The Norwood Suite is a 2017 adventure game developed by Cosmo D and published by Alliance. Players explore a surreal hotel that was once owned by a famous musician. It is the sequel to Off-Peak and is followed by Tales From Off-Peak City Vol. 1, all of which are set in the same world.

== Gameplay ==
After musician Peter Norwood mysteriously disappears, his mansion is converted into a hotel. The player character is sent to the hotel by Muriel (who first appeared in Off-Peak), and the residents, many of whom are musicians, assume the player to be a member of the staff. The player is free to explore the hotel and can perform various jobs for the residents. The game does not have a loss condition, and consists primarily of exploration, reading dialogue, and solving puzzles. The goal of the game is to attain the pieces of a Peter Norwood costume in order to gain admission to a costume party in the basement of the hotel.

== Development ==
The Norwood Suite is musician and game developer Greg Heffernan's third video game, following Saturn V and Off-Peak, which were released as freeware. When creating characters, Heffernan was influenced by musicians who let their work be influenced by their lives regardless of theatricality. Characters and locations were designed to be believable and natural while still retaining the free-form nature of jazz improvisation. Heffernan likened Norwood himself to Glenn Gould and his namesake hotel to the Hotel Chelsea. Heffernan cited his main themes as "music and artists and artists finding a place in a hostile, shifting environment", though he intentionally left much to player interpretation. Gone Home and Dear Esther inspired Heffernan to focus more on exploration than puzzles and victory conditions, and he cited Thief as a major influence on The Norwood Suites design. It was released on October 2, 2017. The macOS version was released on November 27, 2017.

== Reception ==
The Norwood Suite received positive reviews on Metacritic. PC Gamer said it "offers up some of the most satisfying immersive sim-style exploration of 2017". IGN said it feels like arriving in a unique and enjoyable form of "actual virtual hell". Describing it as "a walkthrough art piece with a few puzzles and backstories", Adventure Gamers recommended it to fans of surrealism and modern art.

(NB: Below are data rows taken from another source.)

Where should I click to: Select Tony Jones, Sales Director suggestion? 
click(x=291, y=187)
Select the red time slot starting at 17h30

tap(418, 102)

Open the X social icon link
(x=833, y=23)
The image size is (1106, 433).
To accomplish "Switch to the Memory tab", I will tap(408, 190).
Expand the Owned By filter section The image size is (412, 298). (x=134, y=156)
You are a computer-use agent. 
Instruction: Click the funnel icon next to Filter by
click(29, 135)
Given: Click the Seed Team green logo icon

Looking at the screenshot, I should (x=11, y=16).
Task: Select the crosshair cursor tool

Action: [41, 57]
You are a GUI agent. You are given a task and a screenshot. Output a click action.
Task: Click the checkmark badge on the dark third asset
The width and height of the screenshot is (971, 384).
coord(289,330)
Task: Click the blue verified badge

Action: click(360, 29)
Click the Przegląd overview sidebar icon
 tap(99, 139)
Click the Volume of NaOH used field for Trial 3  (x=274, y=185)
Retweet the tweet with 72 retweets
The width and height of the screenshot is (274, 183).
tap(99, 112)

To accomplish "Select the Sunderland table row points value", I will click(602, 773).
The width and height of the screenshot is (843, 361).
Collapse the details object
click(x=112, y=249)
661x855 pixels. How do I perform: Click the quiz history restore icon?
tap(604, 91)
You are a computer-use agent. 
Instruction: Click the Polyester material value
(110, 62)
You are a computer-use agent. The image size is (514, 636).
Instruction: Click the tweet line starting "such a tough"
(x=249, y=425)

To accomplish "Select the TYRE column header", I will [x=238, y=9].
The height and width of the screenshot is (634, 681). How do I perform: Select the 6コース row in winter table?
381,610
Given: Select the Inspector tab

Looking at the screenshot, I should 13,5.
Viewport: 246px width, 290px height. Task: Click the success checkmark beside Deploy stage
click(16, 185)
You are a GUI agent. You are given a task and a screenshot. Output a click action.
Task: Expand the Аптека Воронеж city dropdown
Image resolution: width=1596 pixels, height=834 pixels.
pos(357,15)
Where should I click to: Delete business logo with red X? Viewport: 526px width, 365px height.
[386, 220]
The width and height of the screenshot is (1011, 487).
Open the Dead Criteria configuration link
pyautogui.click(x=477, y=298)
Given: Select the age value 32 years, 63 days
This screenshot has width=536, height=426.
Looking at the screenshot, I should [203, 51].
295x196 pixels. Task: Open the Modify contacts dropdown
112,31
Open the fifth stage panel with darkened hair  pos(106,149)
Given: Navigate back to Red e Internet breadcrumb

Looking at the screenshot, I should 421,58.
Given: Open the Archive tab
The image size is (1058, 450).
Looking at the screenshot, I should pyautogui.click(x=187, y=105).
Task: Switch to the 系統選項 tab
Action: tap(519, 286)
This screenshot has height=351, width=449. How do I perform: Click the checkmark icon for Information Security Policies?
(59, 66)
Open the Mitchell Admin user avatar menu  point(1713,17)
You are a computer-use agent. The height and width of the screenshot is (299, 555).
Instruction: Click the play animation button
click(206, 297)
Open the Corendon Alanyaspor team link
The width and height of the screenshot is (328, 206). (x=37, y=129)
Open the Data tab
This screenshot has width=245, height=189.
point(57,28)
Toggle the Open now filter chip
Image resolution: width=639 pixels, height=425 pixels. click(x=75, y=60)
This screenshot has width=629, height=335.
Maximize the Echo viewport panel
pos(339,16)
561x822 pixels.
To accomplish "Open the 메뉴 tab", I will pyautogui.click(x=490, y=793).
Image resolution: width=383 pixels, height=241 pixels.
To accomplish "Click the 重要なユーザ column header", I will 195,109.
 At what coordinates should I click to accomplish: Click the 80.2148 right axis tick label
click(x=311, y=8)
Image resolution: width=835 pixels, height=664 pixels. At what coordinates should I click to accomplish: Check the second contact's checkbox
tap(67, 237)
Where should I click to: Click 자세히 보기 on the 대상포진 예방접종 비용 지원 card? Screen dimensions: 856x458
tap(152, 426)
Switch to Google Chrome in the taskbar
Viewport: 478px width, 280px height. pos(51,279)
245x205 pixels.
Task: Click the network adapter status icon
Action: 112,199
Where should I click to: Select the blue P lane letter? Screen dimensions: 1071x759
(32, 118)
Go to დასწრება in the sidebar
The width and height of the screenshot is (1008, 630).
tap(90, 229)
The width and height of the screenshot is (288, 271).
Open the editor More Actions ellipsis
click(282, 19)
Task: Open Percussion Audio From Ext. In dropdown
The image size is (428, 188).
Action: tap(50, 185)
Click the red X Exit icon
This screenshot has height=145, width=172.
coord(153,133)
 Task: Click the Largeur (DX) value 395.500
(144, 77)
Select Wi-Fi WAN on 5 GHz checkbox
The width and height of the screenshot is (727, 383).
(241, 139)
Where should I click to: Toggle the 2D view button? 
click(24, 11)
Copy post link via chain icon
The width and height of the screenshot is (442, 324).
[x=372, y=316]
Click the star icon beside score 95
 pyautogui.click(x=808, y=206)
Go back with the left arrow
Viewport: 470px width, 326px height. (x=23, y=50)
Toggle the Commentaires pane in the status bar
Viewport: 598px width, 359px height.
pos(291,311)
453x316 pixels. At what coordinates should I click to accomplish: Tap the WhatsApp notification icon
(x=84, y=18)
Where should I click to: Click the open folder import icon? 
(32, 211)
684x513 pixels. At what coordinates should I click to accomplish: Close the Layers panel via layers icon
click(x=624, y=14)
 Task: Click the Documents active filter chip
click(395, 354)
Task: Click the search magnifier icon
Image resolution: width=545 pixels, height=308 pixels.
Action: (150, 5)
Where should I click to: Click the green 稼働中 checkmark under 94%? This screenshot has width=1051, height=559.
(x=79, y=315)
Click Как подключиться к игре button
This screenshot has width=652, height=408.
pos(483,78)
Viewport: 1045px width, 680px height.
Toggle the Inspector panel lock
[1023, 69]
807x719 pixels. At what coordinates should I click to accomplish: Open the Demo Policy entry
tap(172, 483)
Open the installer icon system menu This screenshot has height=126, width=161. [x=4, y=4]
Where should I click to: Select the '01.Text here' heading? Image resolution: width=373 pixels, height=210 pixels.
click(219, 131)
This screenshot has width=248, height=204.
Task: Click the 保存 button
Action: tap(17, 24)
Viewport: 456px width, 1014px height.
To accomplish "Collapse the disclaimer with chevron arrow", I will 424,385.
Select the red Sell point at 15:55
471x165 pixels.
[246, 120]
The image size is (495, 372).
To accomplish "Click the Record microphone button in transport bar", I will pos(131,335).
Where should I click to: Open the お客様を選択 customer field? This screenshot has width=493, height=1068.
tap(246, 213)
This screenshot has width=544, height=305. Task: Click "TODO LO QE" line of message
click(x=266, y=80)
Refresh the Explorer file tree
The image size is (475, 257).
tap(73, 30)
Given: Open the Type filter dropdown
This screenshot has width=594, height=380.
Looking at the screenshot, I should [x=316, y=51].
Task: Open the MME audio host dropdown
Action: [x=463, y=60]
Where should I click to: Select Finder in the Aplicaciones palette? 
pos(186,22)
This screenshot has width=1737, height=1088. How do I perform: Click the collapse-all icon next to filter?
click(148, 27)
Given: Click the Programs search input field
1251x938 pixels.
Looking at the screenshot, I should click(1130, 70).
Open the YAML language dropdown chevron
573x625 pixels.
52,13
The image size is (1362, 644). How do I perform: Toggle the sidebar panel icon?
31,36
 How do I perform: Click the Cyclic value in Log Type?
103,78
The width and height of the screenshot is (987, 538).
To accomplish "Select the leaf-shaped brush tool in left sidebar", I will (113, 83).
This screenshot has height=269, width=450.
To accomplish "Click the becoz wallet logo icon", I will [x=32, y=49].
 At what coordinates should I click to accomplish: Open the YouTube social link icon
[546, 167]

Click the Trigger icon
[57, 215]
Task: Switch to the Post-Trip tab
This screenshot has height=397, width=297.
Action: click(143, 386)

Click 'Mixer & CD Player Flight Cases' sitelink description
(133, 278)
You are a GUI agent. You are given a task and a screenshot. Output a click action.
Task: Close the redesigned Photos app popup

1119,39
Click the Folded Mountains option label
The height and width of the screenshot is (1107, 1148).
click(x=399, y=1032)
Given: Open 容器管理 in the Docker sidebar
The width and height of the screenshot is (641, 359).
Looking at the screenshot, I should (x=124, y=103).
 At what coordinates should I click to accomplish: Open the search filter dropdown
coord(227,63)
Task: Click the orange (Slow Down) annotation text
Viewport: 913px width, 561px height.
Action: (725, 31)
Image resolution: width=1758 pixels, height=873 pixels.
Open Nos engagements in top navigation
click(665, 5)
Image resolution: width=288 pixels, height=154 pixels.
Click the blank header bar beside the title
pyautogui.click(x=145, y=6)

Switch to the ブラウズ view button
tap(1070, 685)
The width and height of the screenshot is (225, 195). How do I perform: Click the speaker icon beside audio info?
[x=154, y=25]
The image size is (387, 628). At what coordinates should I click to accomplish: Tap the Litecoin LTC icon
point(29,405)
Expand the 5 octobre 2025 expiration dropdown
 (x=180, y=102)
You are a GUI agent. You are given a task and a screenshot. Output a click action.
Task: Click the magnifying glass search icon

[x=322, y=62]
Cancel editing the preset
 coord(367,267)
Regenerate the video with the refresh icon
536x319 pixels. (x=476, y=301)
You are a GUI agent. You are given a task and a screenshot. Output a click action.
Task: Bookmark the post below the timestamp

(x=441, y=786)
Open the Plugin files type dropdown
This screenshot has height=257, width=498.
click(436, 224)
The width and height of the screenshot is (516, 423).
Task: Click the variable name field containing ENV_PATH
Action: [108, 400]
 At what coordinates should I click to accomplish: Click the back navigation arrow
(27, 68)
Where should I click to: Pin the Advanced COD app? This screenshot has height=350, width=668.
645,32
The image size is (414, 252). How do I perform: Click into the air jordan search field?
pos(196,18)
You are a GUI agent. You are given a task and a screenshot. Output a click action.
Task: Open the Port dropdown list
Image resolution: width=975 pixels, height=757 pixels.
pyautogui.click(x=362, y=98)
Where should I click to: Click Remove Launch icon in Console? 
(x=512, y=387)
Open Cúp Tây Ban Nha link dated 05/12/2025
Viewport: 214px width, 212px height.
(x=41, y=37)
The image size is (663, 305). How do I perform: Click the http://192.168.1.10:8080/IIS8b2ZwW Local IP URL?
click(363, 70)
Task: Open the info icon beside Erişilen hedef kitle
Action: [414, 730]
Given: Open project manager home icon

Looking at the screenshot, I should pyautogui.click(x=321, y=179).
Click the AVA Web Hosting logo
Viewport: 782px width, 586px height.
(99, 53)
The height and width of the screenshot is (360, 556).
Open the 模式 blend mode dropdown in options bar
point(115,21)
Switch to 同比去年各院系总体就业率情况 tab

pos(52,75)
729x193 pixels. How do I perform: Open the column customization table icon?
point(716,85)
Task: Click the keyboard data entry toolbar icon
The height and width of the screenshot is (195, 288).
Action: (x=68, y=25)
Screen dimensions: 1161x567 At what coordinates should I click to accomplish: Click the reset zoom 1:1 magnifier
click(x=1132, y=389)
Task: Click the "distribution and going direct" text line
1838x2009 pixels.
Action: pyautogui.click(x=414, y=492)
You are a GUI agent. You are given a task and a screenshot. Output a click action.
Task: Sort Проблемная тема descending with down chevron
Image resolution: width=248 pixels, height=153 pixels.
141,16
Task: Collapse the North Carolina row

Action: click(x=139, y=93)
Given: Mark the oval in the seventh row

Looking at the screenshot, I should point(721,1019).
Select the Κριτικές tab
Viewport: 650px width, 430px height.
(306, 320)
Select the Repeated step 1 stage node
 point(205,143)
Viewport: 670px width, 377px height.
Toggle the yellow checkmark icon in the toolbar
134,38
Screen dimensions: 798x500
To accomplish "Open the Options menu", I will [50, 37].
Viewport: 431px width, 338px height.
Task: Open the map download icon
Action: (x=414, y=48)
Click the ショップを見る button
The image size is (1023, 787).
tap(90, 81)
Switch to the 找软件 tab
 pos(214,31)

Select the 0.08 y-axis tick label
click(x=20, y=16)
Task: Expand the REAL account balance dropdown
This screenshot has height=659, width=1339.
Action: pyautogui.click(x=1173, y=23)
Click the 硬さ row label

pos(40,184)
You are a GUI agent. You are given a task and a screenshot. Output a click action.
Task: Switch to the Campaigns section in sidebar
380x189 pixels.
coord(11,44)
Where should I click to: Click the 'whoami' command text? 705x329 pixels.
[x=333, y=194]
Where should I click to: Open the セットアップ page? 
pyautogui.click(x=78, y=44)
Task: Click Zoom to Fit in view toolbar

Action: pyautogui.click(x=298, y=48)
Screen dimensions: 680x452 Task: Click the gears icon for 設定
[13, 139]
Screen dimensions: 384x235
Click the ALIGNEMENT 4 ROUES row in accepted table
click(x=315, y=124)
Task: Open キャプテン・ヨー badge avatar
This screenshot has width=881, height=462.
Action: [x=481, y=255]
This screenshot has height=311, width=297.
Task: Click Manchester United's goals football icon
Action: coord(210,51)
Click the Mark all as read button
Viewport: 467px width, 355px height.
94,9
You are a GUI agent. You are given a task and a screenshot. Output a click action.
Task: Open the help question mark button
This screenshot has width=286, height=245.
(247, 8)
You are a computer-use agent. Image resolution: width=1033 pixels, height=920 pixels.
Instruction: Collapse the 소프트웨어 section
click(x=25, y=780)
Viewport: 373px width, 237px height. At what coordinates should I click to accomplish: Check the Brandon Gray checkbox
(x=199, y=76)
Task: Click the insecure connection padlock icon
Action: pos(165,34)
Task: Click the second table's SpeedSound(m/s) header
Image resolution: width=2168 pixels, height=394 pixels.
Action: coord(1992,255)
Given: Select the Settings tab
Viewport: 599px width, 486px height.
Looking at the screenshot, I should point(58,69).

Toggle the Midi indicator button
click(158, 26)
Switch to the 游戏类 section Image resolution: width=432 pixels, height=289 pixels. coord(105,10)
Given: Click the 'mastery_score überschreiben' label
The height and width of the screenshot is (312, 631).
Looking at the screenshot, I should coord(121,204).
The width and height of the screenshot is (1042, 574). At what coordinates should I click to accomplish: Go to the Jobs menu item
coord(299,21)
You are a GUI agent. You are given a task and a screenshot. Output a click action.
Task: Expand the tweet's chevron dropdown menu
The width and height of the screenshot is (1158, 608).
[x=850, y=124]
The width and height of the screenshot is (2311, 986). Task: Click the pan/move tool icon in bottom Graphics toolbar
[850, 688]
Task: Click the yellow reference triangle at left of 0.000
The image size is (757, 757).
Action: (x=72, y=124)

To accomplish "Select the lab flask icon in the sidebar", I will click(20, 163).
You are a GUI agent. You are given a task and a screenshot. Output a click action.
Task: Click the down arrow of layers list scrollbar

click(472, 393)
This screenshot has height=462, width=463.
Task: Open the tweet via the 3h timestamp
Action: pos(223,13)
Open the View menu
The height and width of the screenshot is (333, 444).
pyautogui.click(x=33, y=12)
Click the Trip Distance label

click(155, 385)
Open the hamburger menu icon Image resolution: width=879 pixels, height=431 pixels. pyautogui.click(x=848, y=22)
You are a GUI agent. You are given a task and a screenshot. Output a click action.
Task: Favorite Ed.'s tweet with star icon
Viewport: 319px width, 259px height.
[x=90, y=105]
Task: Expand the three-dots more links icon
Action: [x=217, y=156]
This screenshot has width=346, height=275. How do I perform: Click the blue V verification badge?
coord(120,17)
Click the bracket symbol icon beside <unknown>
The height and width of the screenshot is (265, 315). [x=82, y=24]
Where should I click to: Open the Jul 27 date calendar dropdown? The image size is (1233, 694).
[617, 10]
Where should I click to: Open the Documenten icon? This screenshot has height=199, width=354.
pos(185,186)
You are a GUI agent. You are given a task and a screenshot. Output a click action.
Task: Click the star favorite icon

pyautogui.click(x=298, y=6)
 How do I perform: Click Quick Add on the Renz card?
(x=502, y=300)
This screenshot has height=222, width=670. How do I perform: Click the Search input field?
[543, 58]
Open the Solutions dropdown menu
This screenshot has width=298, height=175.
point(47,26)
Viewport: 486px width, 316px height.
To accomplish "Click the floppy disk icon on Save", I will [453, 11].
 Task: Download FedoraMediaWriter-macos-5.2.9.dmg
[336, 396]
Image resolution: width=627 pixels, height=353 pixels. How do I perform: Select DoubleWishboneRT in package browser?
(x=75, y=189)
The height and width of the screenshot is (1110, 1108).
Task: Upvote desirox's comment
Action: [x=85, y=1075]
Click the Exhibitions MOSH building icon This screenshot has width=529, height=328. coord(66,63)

Rock Paper Shotgun said its core theme was "learning about music and the creative process" and, in a retrospective review, wrote, "I guarantee you'll have never seen a stranger or more surreal hotel than this."

Rock Paper Shotgun, Slant Magazine, and Vice included it in their best games of 2017, and Rock Paper Shotgun and Slant Magazine included it in the best games of the 2010s.